A Lobito Atlantic Railway (LAR) activou uma operação de contingência multimodal na Plataforma Multimodal do Dango (PMD) para garantir a continuidade dos fluxos de carga no Corredor do Lobito, na sequência das cheias severas que atingiram a província de Benguela em meados de Abril.
As chuvas intensas dos dias 11 e 12 de Abril de 2026 provocaram o transbordo dos rios Cavaco e Halo, originando inundações súbitas que causaram vítimas mortais, destruição de habitações e o desalojamento de várias famílias. Em algumas zonas, a subida rápida das águas apanhou populações desprevenidas, agravando o impacto humano da tragédia.
Ao nível das infraestruturas, os danos foram significativos. A circulação ferroviária no Corredor do Lobito foi suspensa devido a prejuízos na linha e, em particular, na ponte sobre o rio Cavaco. A interrupção afectou o transporte de mercadorias entre o Lobito e o Luau, bem como a mobilidade rodoviária e ferroviária entre Benguela e o Lobito.
Apesar da gravidade da situação, fontes indicam que o terminal mineiro do corredor não terá sido directamente afectado, concentrando-se os principais danos nos troços ferroviários e nas ligações críticas de acesso e escoamento.
As cheias atingiram também vários pontos da Linha do Caminho de Ferro de Benguela, obrigando à suspensão temporária da circulação entre o Negrão e o Cubal.
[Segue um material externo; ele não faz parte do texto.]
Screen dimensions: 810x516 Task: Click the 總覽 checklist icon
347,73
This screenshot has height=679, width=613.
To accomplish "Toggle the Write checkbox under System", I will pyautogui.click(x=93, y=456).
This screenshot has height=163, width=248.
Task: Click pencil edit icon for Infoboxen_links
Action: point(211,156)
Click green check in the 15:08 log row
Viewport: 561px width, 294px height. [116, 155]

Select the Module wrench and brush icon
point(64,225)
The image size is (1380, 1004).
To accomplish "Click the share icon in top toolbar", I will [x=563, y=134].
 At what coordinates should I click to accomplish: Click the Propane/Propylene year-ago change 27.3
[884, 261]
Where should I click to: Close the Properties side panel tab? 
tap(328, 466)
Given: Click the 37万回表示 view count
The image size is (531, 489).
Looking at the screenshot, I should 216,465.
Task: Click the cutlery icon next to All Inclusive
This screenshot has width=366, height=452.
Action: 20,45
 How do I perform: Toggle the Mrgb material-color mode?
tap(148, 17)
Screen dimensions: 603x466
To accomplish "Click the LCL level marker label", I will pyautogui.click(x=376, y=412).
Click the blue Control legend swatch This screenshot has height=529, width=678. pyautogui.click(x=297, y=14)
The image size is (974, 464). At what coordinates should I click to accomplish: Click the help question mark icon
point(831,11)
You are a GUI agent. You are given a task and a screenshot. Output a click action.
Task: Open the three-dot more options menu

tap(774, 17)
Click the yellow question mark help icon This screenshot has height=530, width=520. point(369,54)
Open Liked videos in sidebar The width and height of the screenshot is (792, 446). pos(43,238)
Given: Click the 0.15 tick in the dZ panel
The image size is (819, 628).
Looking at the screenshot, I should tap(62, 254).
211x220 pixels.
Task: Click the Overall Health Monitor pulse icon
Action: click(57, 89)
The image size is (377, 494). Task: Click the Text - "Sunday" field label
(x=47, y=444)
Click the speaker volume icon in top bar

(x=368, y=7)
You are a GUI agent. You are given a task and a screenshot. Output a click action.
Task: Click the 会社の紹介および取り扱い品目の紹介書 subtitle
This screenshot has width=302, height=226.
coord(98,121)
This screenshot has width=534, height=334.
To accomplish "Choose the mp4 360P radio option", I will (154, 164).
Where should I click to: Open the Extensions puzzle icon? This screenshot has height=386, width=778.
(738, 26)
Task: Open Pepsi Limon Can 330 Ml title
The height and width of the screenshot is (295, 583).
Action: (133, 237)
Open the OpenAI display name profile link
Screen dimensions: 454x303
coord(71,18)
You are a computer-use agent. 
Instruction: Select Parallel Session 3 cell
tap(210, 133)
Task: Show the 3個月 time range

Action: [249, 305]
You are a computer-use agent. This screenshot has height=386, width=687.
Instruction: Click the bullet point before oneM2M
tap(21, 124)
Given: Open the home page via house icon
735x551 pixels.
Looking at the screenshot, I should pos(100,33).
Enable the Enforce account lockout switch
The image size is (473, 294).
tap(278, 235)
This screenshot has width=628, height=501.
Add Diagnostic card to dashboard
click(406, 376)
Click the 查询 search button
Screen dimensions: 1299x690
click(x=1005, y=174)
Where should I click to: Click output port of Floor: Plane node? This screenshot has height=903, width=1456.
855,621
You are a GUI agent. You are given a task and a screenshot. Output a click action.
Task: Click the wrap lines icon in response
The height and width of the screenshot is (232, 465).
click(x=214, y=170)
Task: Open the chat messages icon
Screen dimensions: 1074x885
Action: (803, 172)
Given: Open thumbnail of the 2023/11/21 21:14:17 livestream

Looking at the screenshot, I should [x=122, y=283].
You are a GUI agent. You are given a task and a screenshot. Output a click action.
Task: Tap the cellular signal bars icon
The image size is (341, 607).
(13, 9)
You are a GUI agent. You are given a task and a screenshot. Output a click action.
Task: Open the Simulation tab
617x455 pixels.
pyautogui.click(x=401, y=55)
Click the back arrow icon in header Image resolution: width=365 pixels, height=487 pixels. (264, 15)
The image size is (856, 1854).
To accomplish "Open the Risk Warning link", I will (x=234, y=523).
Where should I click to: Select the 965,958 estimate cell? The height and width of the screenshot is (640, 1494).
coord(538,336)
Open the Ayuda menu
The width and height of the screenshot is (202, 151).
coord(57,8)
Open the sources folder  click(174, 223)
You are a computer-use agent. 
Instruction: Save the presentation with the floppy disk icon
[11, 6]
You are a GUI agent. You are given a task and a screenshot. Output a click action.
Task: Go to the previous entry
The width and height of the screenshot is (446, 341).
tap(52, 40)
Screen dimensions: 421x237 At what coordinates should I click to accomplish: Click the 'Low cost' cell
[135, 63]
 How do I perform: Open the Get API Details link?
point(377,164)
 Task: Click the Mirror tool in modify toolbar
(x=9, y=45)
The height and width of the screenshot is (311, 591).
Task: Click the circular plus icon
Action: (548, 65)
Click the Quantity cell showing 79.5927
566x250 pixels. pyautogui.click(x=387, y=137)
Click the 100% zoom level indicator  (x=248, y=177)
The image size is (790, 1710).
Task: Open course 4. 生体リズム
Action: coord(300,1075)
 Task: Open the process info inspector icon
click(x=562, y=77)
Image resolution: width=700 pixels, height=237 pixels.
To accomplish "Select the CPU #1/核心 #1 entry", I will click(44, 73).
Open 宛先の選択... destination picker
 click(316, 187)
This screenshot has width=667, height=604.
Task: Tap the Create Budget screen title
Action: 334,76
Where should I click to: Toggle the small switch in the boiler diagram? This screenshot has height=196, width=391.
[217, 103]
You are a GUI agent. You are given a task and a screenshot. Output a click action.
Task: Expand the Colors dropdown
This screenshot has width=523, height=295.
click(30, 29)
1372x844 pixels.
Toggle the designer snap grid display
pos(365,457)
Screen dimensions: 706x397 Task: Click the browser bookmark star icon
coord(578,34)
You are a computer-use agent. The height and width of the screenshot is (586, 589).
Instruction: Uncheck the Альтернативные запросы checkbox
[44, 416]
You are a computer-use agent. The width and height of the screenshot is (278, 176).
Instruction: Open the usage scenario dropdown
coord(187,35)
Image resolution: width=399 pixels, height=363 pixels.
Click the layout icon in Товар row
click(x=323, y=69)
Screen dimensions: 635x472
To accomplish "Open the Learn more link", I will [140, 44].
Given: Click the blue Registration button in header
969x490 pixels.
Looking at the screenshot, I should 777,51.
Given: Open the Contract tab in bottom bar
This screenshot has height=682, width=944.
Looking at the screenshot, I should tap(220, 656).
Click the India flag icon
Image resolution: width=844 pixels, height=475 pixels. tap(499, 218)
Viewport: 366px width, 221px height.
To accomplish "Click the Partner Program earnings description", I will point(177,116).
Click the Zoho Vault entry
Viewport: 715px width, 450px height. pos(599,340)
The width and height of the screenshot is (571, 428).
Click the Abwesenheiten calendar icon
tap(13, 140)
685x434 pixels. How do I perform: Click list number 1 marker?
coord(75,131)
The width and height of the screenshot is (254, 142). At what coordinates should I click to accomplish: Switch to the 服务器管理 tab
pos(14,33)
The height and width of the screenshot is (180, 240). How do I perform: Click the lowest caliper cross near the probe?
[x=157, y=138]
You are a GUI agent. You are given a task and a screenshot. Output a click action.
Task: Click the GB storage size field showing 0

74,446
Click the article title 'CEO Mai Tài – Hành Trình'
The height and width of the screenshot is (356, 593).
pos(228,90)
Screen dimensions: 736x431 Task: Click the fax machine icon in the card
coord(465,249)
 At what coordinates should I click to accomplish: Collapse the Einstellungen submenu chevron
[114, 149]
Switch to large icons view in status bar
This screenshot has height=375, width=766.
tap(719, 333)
A LAR assegurou que não houve registo de feridos entre colaboradores ou subcontratados.
Perante este cenário, a empresa implementou, em apenas sete dias, uma solução integrada rodo-ferroviária, em coordenação com autoridades e parceiros. O modelo liga o Porto do Lobito ao Dango — última estação operacional antes do Huambo — assegurando depois o transporte ferroviário até ao Luau e a Kolwezi.
Em menos de duas semanas, a operadora conseguiu restabelecer condições regulares de serviço, retomando ciclos logísticos e níveis de desempenho semelhantes aos anteriores à ocorrência.
“Nos últimos dias, demonstrámos um nível excepcional de resiliência e capacidade de execução. Em menos de duas semanas, restabelecemos a operação e retomámos condições regulares de serviço, uma resposta que distingue este corredor”, afirmou Nicholas Fournier, CEO da LAR.
A retoma operacional incluiu a realização, a 20 de Abril, da primeira operação ferroviária no Dango, com um comboio da Sonagás, seguida, a 24 de abril, da expedição da primeira carga de cobre e enxofre a partir do Lobito.
Paralelamente, a empresa tem vindo a trabalhar com as autoridades na sensibilização das comunidades ao longo da linha, sobretudo devido ao aumento do tráfego rodoviário de camiões, e no apoio às famílias afectadas pelas cheias.
Os trabalhos de reabilitação das infraestruturas danificadas continuam em curso, com um plano definido para a recuperação integral da linha. Entretanto, o tráfego internacional para além do Huambo mantém-se operacional, assegurando a continuidade das ligações logísticas regionais.